## STATED EXERCISE
Rewrite the stretch from the line containing "Viewport: 1405px width, 840px height." through the line containing "This screenshot has width=1568, height=509.", putting "Spam Filter" in place of "Junk Mail & Calls" and changing nothing else. Return only those lines.
BEGIN EXERCISE INPUT
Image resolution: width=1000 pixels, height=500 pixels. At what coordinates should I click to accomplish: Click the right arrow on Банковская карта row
END EXERCISE INPUT
BEGIN EXERCISE INPUT
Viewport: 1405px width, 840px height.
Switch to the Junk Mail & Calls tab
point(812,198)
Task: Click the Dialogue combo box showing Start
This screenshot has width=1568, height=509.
END EXERCISE INPUT
## EXERCISE OUTPUT
Viewport: 1405px width, 840px height.
Switch to the Spam Filter tab
point(812,198)
Task: Click the Dialogue combo box showing Start
This screenshot has width=1568, height=509.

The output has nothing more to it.